In real estate, downplaying climate risks won’t make them go away

Tornado Alley is a term traditionally associated with the Midwest, but I lived in Illinois for nearly 30 years and never experienced a tornado until I moved to Atlanta.
In 2008, eight months after I purchased a condo downtown, an EF2 tornado whipped through my neighborhood, causing major damage to buildings less than a mile from my home.

I considered it a blessing that my building was spared, but a decade later, I wasn’t so lucky.
Seven months after I purchased a home on Atlanta’s southeast side, Hurricane Irma dropped a tree in my driveway, totaling my car and narrowly missing the house. Maybe I have a knack for buying homes in disaster-prone areas. Or maybe our understanding of disaster-prone areas needs an update.
Either way, when Zillow announced the removal of climate risk data from real estate listings, it felt like a move in the wrong direction.
Last year, Zillow, the largest real estate listing site, began displaying scores that quantified a property’s risk for flood, fire, wind, heat and air quality. But last month, those scores were replaced by a link to First Street, the risk-modeling company where Zillow got its data.
Zillow had caved to the mighty California Regional Multiple Listing Service, a private database for real estate brokers and clients, after company leaders complained that climate risk data was hurting sales.
“Displaying the probability of a specific home flooding this year or within the next five years can have a significant impact on the perceived desirability of that property,” CEO Art Carter said in an interview with The New York Times.

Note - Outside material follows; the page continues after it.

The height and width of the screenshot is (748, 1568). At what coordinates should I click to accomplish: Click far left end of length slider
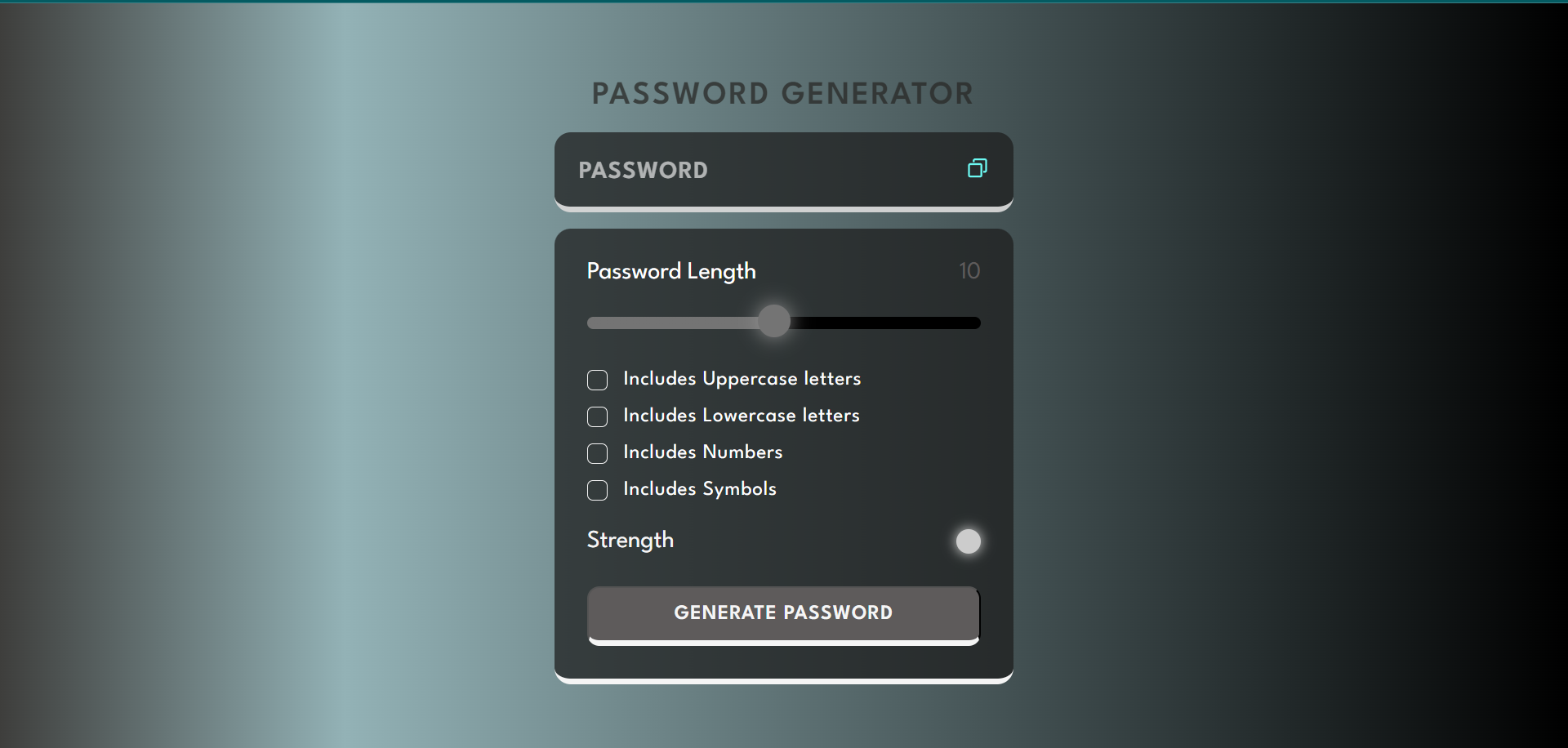tap(592, 323)
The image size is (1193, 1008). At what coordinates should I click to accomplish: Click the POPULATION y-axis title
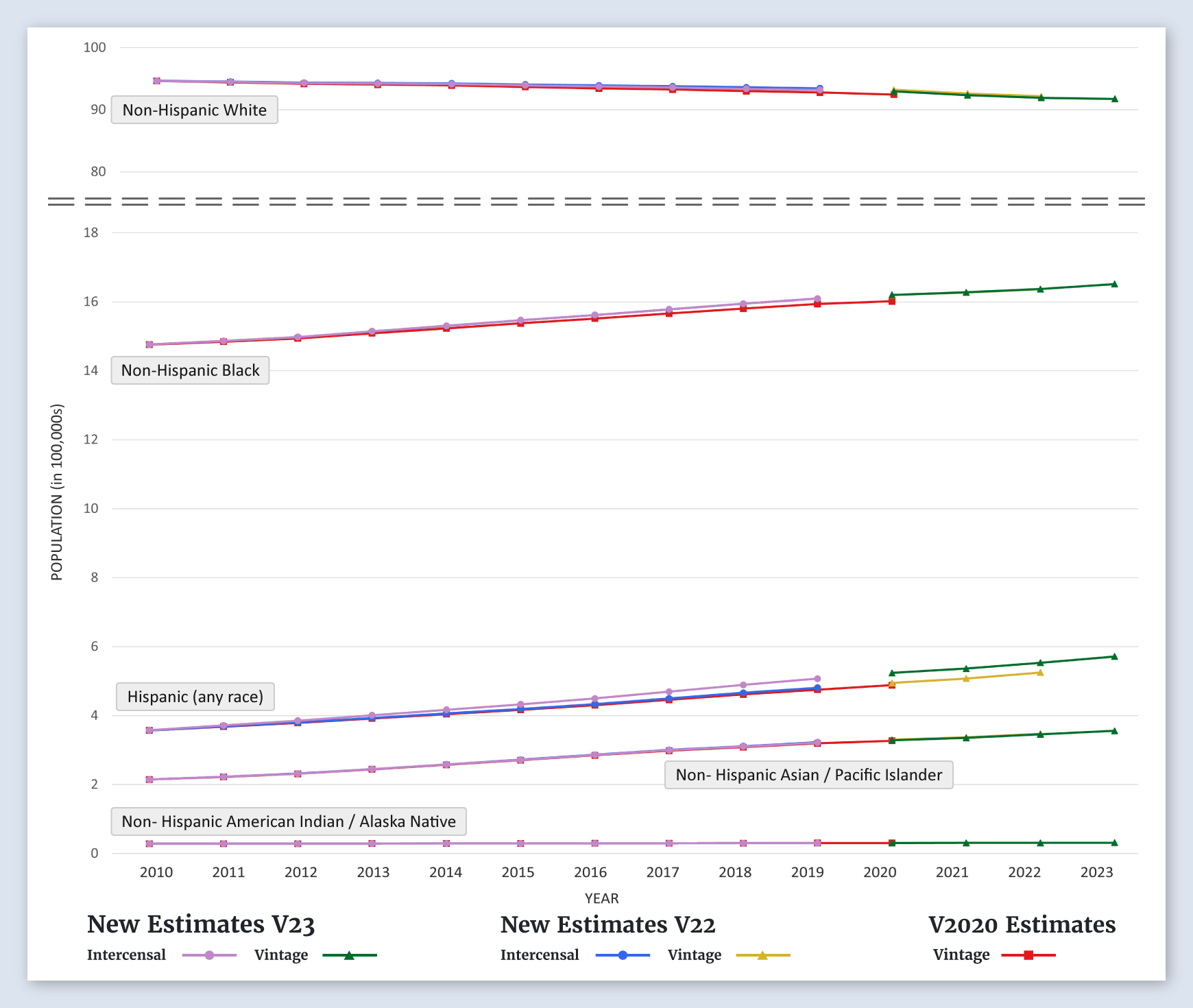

Um, yeah, as it should … and as do school ratings, walkability scores and other data that homebuyers use to evaluate a 30-year investment. No one is complaining about those other data points because there are ways for homeowners to circumvent bad schools or a lack of green space. It’s a lot harder to outrun climate risks.
Atlanta has its share of major climate threats coming in the next 30 years, according to First Street data. Heat will impact 100% of property owners over the next 30 years with electricity costs for cooling expected to increase by 13.3%. Wind, from hurricanes and tornadoes, is expected to impact 68% of Atlanta homes. And over the next 30 years, 12.8% of properties in Atlanta will experience impacts of major flooding.
That’s general data. Detailed information for any single property is proprietary information that you have to pay for.
In the good old days, when housing inventory was plentiful and the market was flush with buyers trying to outbid each other, no one cared what data was presented to buyers to help them make choices.
But in this still shaky housing market, the call from industry groups to remove climate risk data is a self-serving response.
In November, researchers released a report indicating that flood risk estimates on sites like Redfin reduced by 1% the total sales price of properties at high risk for flooding.
Zillow, in internal research, found that homes with high fire and flood risk scores were less likely to sell than homes with medium or low scores.
Homeowners are not required in many states to disclose information about a property’s climate risk, leaving homebuyers with limited sources of information.
First Street and other companies jumped in with proprietary models that sometimes, as in the case of the California wildfires, made better predictions about climate risks than the public climate data from the U.S. government, which is outdated and possibly in peril given the current administration’s position on climate change.
It is valid for real estate professionals to question the reliability of climate risk data from First Street and other sources, since private companies generally don’t share how they develop the models they use to measure and predict climate risk.
But downplaying climate risk scores doesn’t make climate risks go away. It just puts an additional burden on homebuyers to search for that information — or make one of the most significant decisions of their lives without it.
Homebuyers need to make informed choices about the impact climate risks might have on their quality of life, their ability to get insurance or to sell their homes in the future.
Instead of playing hide-and-seek with data that is available, the real estate industry should use its considerable influence to lobby the federal government for more up-to-date, public data on climate risks that is readily available and easy for the average homebuyer to understand.
Resorting to skullduggery isn’t likely to save the real estate industry from the impact of climate risks. But advocating for truth and transparency might.